For me, writing and publishing is not my day job1, and I’m certain this is the case for most published authors. Given this, I have something a little different to share this week.
You likely didn’t notice, because you’re busy folks with side projects of your own, but I dropped from weekly to bi-weekly for these past couple of newsletters. Over the past month, I’ve only succeeded in writing a few hundred words on my publishing book. The reason for my low output boils down to a simple rule I force upon myself for side projects:
I don’t stress about side projects.
This is quite different from lacking ambition or not caring about the projects. It’s an intentional pre-forgiveness, because sometimes other things crop up that are clearly more important than adding words to my work-in-progress. Those things don’t even need to be big things, just ones that I feel in the moment are what I should be doing with my time.
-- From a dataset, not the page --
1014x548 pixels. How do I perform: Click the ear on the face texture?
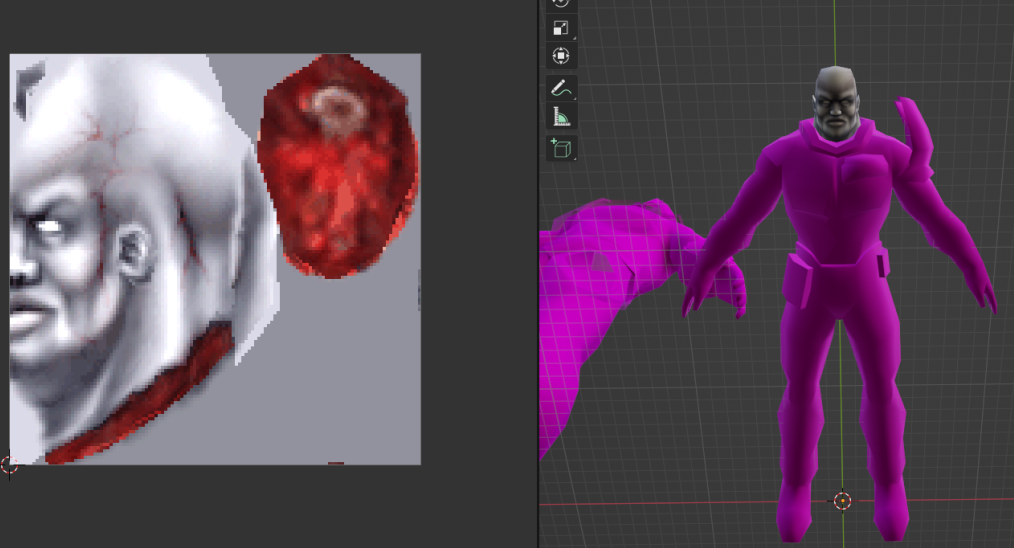135,252
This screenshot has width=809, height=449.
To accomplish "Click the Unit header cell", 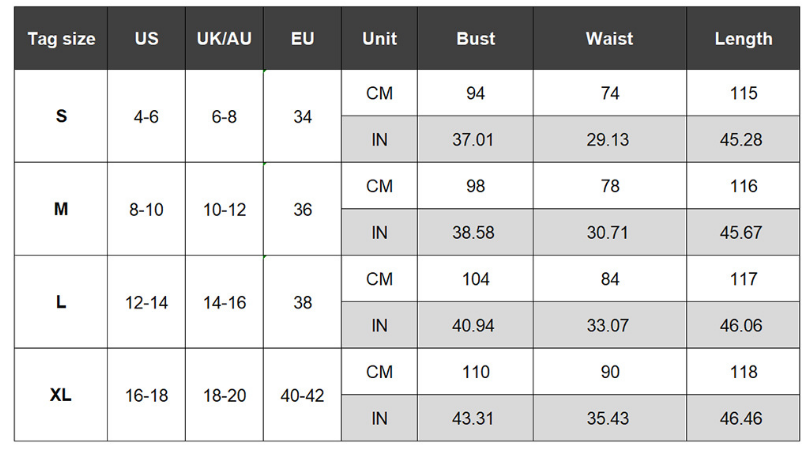I will click(x=379, y=39).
Over the past few weeks, I had to take a day away from things to recover from shot #2 (Pfizer, just a bit tired and achy for a day). The bigger thing: My daughter finally picked her college for the fall. The deadline for choosing a college is May 1st and at 3pm on April 30th, we sent in the enrollment deposit. Before the decision, there were a bunch of different things we were considering around the choice. After the decision, some of the logistics for fall already needed attention.
I absolutely have a drive to get stuff done, including my publishing book. I also have an idea for a Kindle Vella that I’m thinking of pursuing before Vella goes public. I refuse to stress about accomplishing these things and will let them fall into place where they will.
My second novel took me years to write and publish, even though it wasn’t substantially different in character to my first. I wrote my third novel during National Novel Writing Month, which comes in November of every year, and I published it in early March the next year2.

Rather than beating myself up over the four-year novel, I lean on these successfully completed side projects for the confidence to continue on the way I’ve been handling side projects. The ones I’m really into will cross the finish line when they’re ready, and in the meantime, I’ll just enjoy the ride.
Side project motivation and approaches to creative projects vary dramatically from person to person, so this is not a “you shouldn’t get stressed about your side projects.” I’m just offering up a mindset that has worked for me.
Kevin
Mostly. I certainly do a lot of writing internally at Khan Academy, plus the occasional blog post.
This was The Gamerunners, my middle-grade virtual reality gaming story, and I wanted it out before the Ready Player One movie hit theaters later that March. This made no difference in sales whatsoever. Indie publishing middle-grade is hard.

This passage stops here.